A tutti sarà capitato di notare confezioni riportanti il logo “Leaping Bunny”, creato dalla Coalizione Europea contro la Vivisezione, con un coniglietto che salta fra le due stelle, e la dicitura:
Stop ai Test su Animali
Controllato da I.C.E.A.
Per LAV
L’ I.C.E.A. (Istituto per la Certificazione Etica e Ambientale), una società indipendente di auditing, effettua per conto della LAV (Lega Anti Vivisezione) dei controlli presso le aziende richiedenti, garantendo la loro conformità ai principi internazionali dello Humane Cosmetics Standard (HCS).
Ovviamente tutto questo per le aziende ha dei costi, relativi alle ispezioni effettuate e alle royalty per l’utilizzo del logo nel caso di riconosciuta idoneità.
Facile pensare quindi che dietro questa certificazione si nasconda un’operazione di marketing, volta a dare lustro e visibilità al marchio nel crescente mercato del cruelty free, e ad indurre ambiguamente i consumatori a pensare che, se le aziende col logo non effettuano sperimentazione su animali, le altre al contrario lo facciano.
Delle differenze tra le aziende che aderiscono a questo Standard e quelle che si limitano semplicemente a rispettare la Normativa EU, però, ci sono, e proviamo a spiegarle con quanto dichiarò Paolo Bassetti, socio titolare di Saponificio Gianasso , in merito alla pronuncia dell’Istituto di Autodisciplina Pubblicitaria riportata in precedenza:
“Il Saponificio Gianasso infatti, a tutela del consumatore, ha conseguito ben 10 anni prima la Certificazione Stop ai Test Su Animali rilasciata da ICEA per LAV (Certificato n° 009 del 4 novembre 2003). Tale Certificazione è di fatto una garanzia che va oltre gli obblighi comunitari perché ad esempio un’azienda italiana paradossalmente potrebbe essere in regola per la Comunità Europea ma far effettuare test, produrre e vendere in Paesi Extra CE. Inoltre circa l’80% delle materie prime usate in ambito cosmetico sono utilizzate anche nei settori farmaceutico e chimico dove spesso le normative europee prevedono comunque passaggi su animali vivi”

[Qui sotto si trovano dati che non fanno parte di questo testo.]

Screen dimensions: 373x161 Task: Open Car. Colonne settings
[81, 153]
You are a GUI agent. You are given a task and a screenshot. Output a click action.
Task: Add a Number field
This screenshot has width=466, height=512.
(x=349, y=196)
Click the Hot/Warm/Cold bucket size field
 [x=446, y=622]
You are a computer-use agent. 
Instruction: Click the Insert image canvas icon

Di fatti, in queste ultime righe, si fa riferimento ad un cavillo fondamentale, ammesso dallo stesso Regolamento (CE) n.1223/2009, che stabilisce:
– Nella formulazione dei prodotti cosmetici possono essere usati come ingredienti sostanze che sono utilizzate anche in altre tipologie di prodotti – come quelli farmaceutici o alimentari per i quali il divieto di sperimentazione non sussiste – e che perciò sono stati testati su animali per ottenere dati di tossicità ed ottemperare alle disposizioni di altre normative.
Le aziende certificate si impegnano inoltre a non utilizzare ingredienti provenienti dall’uccisione di animali, come accade per l’estrazione di alcuni coloranti e proteine.
Dietro le etichette si cela quindi un mondo complesso, e, nel labirinto di paroloni giuridici e incomprensibili terminologie scientifiche – senza contare la spesso dubbia attendibilità delle fonti – rischiano di perdersi anche i buoni propositi dei consumatori più volenterosi di addentrarsi in una ricerca indipendente.
Beatrice Mautino, con “Il trucco c’è e si vede”, ha voluto quindi, da giornalista scientifica, indagare con la criticità che caratterizza il suo campo, per poi svelare, con grande semplicità e chiarezza, le verità dietro quelle apparenze che spesso ingannano.
Sono sicura che dopo aver letto questo libro guarderete i cosmetici con occhi diversi.